On a sequential basis, the foodtech company saw its revenue rise 9 per cent from Rs 1,024 crore in Q2, whereas net loss slimmed by 85 per cent from Rs 430 crore in Q2.
Zomato said it will continue to invest both in its core food business and in quick commerce, and raised the upper bound of potential investments in this category to $400 million cash over the next two years. It is also in the process of setting up a non-banking financial company (NBFC), which will help it provide credit to customers, restaurants and delivery partners.
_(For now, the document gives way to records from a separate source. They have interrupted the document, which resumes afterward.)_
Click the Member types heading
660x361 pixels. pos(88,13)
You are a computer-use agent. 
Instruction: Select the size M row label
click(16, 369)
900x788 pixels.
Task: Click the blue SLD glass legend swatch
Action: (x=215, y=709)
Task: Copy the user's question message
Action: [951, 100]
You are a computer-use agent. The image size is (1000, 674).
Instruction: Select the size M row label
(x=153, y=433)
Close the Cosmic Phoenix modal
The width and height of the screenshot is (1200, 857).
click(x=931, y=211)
According to media reports, the foodtech major is planning to offer its own “buy now, pay later” service.
The company said it has around $1.7 billion of cash on its balance sheet and has made investments worth around $225 million in the past year across three companies — Blinkit (erstwhile Grofers), Shiprocket, and Magicpin.
Food delivery health
The gross order value (GOV) grew by 84.5 per cent YoY and 1.7 per cent QoQ to Rs 5,500 crore in Q3FY22. “We believe that the weak QoQ growth in GOV was primarily due to reduction in customer delivery charges, in addition to a soft impact of post-Covid reopening (including some shift from delivery to dining out),” said the company.
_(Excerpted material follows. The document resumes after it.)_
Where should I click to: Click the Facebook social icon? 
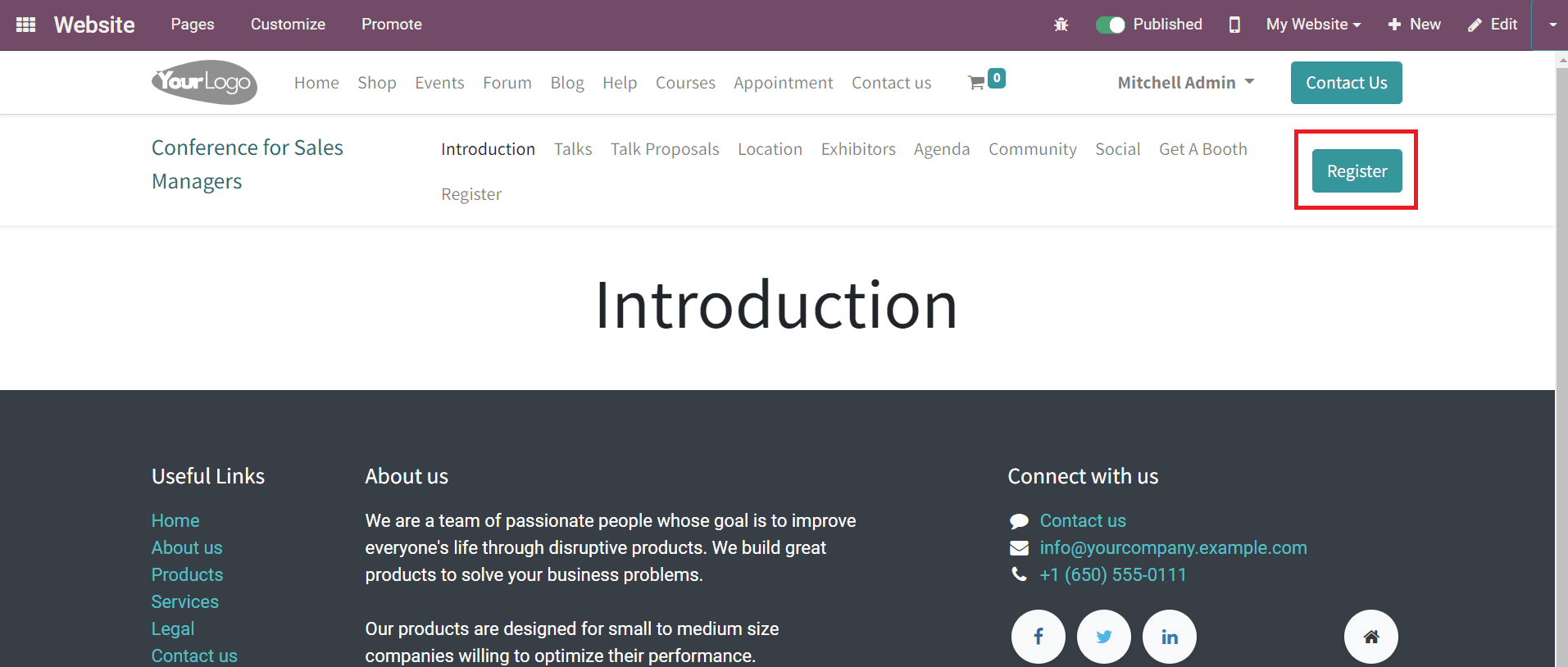coord(1039,637)
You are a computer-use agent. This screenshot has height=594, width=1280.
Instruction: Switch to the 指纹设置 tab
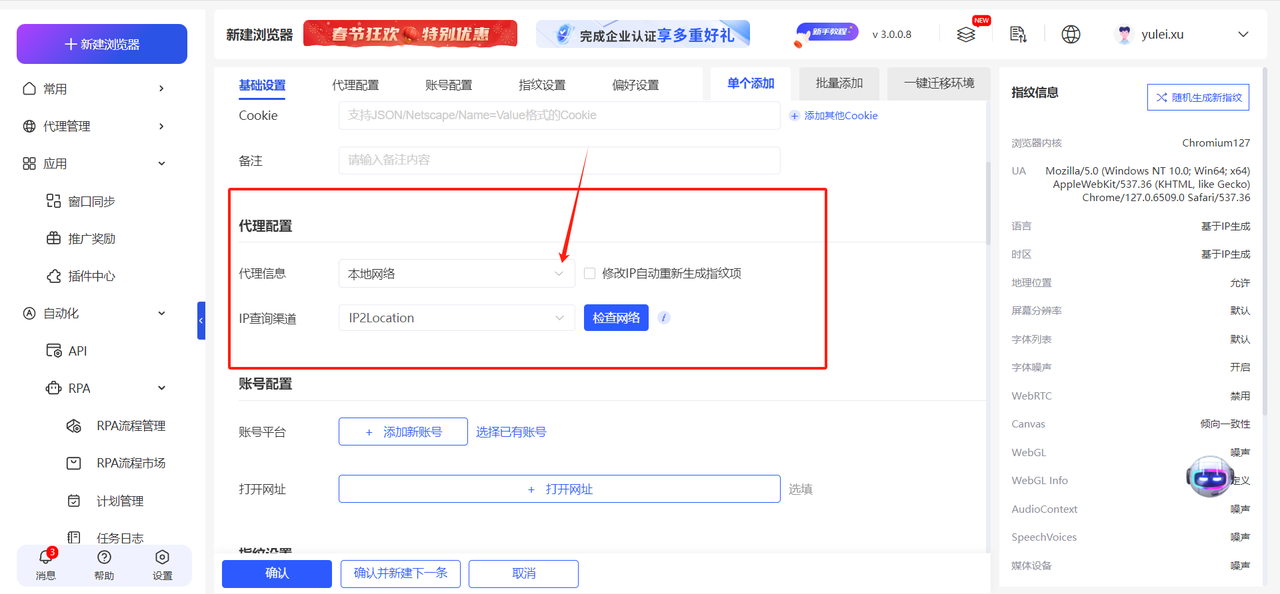point(541,84)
“Over the years, unit economics in our food delivery business have improved with scale. Contribution margin (as a percentage of GOV) has improved steadily from –15 per cent back in 2019 days to 1 per cent today. Around a 5 per cent contribution margin in our food delivery business (at the current scale) should get us to Ebitda breakeven as a company (covering all common corporate costs as well),” said Deepinder Goyal, chief executive officer and founder of Zomato, in a blog post.
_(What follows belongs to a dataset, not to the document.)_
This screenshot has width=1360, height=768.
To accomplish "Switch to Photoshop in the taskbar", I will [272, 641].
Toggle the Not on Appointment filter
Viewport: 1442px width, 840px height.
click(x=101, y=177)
The number of orders grew 93 per cent YoY and 5 per cent QoQ. Average order value shrank around 3 per cent QoQ, mostly on account of reduction in customer delivery charges. Meanwhile, customer delivery charges contracted 22 per cent. This was driven by Rs 7.5 per order reduction in customer delivery charges in Q3.
According to the company, part of the reduction in customer delivery charges is also because it started operations in around 180 new cities (the company is now in a total of more than 700 cities), where it has introduced temporary free delivery to cultivate a culture of ordering food from restaurants.
“We re-distributed our growth investments more in favour of discounts on customer delivery charges vis-a-vis food coupons. We are seeing higher return on investment with discounted delivery charges as compared to coupons. As a result, discounts per order reduced by Rs 5 per order in the last quarter as compared to Q2 of FY22,” said Goyal.
The company’s B2B supplies business – called Hyperpure – saw a rise in revenue of 168 per cent YoY and 40 per cent QoQ to Rs 160 crore in the December quarter. The service is now present in nine cities and supplied to over 27,000 unique restaurants in the third quarter – up 50 per cent from the September quarter.